··· Information given ···

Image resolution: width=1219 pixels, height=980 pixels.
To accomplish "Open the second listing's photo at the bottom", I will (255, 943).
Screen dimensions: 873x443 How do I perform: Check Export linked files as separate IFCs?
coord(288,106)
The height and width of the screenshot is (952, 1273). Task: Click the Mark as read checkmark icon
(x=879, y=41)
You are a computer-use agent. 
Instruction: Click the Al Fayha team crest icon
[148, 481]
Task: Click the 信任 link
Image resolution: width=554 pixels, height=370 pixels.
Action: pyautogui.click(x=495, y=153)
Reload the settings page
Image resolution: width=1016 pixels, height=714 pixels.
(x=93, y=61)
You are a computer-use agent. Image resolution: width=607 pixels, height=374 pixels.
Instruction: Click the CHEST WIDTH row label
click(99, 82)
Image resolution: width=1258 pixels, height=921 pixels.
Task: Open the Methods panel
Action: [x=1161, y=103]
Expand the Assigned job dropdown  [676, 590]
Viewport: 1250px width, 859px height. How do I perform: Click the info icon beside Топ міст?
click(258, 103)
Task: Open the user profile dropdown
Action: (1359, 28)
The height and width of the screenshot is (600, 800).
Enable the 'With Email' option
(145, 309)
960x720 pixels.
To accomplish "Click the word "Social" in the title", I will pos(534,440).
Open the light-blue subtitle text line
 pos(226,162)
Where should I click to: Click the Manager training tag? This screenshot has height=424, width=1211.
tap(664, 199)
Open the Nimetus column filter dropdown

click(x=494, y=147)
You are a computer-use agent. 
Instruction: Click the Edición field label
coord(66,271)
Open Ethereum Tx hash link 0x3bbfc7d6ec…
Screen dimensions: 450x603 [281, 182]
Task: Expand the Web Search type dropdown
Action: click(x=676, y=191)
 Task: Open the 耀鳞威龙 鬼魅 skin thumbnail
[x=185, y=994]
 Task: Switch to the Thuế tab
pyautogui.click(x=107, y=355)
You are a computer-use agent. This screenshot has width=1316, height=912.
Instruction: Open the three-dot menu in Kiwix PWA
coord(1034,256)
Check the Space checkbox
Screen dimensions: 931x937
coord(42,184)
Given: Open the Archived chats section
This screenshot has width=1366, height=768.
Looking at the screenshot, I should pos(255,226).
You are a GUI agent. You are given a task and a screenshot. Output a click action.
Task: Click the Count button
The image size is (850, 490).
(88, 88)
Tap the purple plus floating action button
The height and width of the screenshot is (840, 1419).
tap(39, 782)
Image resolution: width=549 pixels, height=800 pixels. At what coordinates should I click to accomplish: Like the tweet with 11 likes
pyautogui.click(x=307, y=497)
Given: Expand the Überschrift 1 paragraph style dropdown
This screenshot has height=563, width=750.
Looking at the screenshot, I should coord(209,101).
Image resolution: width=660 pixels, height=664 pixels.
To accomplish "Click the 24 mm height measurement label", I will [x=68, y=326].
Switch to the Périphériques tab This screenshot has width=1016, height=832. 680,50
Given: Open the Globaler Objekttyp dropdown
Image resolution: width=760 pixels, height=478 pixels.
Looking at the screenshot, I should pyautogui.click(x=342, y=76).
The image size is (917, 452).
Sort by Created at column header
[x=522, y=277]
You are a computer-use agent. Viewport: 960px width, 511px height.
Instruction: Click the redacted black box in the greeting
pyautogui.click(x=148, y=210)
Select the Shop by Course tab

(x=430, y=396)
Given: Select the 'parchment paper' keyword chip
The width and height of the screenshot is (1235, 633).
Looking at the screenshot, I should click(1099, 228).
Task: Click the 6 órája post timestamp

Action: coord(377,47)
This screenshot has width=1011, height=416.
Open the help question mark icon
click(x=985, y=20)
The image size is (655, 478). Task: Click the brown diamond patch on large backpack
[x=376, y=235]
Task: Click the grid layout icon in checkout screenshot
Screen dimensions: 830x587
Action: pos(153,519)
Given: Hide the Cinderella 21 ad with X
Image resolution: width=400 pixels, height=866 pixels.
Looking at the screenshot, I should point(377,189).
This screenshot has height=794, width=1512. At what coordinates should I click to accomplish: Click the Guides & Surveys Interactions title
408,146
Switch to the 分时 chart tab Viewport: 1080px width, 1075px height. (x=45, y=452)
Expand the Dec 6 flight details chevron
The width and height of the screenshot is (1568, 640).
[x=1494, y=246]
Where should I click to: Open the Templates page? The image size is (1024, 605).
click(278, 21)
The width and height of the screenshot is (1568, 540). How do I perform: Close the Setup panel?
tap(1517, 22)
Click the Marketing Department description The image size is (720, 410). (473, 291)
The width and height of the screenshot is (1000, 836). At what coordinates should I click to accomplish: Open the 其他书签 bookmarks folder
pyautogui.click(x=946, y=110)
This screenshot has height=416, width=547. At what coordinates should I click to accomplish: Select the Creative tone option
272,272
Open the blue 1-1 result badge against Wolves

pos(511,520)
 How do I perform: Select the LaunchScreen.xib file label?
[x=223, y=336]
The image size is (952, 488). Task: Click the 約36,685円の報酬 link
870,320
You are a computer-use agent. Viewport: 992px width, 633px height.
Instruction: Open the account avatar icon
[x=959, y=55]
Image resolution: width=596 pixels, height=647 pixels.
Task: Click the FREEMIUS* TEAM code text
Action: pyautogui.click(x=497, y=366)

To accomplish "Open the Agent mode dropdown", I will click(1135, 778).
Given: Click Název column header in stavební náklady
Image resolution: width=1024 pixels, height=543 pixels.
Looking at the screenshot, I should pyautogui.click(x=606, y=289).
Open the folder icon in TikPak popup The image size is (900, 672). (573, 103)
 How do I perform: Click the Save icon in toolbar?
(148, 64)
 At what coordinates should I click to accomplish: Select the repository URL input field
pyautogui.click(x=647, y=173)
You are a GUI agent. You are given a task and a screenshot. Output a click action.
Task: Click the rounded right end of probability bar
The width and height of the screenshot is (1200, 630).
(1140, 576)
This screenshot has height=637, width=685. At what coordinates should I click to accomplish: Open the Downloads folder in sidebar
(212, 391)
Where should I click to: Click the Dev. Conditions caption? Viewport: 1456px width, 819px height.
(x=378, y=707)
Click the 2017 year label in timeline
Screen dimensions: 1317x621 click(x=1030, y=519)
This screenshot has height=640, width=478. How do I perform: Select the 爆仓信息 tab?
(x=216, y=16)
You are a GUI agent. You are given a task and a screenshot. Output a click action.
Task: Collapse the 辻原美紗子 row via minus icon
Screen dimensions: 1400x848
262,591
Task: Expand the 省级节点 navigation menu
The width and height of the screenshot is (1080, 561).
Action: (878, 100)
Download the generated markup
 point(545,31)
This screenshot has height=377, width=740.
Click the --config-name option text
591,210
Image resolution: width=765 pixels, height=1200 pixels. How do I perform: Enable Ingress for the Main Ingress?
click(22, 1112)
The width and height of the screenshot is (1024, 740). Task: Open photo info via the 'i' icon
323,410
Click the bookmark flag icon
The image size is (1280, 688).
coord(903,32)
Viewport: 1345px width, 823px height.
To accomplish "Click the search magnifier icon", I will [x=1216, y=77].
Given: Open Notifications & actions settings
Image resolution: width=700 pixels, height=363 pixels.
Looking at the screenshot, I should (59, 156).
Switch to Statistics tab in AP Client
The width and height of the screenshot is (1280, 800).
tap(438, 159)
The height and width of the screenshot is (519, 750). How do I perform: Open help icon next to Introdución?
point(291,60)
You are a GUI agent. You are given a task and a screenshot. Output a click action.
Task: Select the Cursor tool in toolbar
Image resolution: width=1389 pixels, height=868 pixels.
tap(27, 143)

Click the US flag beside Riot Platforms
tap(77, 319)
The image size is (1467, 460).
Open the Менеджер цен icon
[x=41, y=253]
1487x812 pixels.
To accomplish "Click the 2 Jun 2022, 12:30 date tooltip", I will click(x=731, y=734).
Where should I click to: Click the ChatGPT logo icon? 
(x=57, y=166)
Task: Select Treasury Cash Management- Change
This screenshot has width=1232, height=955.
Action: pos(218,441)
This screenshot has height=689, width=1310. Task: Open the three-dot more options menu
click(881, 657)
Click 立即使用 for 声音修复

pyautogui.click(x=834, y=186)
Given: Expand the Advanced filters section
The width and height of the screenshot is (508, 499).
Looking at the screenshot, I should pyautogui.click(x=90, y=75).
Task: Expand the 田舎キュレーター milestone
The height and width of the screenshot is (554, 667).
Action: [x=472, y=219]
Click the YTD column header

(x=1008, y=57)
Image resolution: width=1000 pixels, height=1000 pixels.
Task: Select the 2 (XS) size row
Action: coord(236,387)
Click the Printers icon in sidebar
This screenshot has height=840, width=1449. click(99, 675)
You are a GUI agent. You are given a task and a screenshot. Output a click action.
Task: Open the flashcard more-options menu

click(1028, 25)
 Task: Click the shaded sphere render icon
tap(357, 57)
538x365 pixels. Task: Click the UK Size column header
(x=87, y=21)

···

:: Problem requirements ::
What do the lines above say from the one containing "The height and width of the screenshot is (952, 1273)." down to the one containing "Reload the settings page"? Return them exactly, both end lines included, and only them.

:: Exercise output ::
The height and width of the screenshot is (952, 1273). Task: Click the Mark as read checkmark icon
(x=879, y=41)
You are a computer-use agent. 
Instruction: Click the Al Fayha team crest icon
[148, 481]
Task: Click the 信任 link
Image resolution: width=554 pixels, height=370 pixels.
Action: pyautogui.click(x=495, y=153)
Reload the settings page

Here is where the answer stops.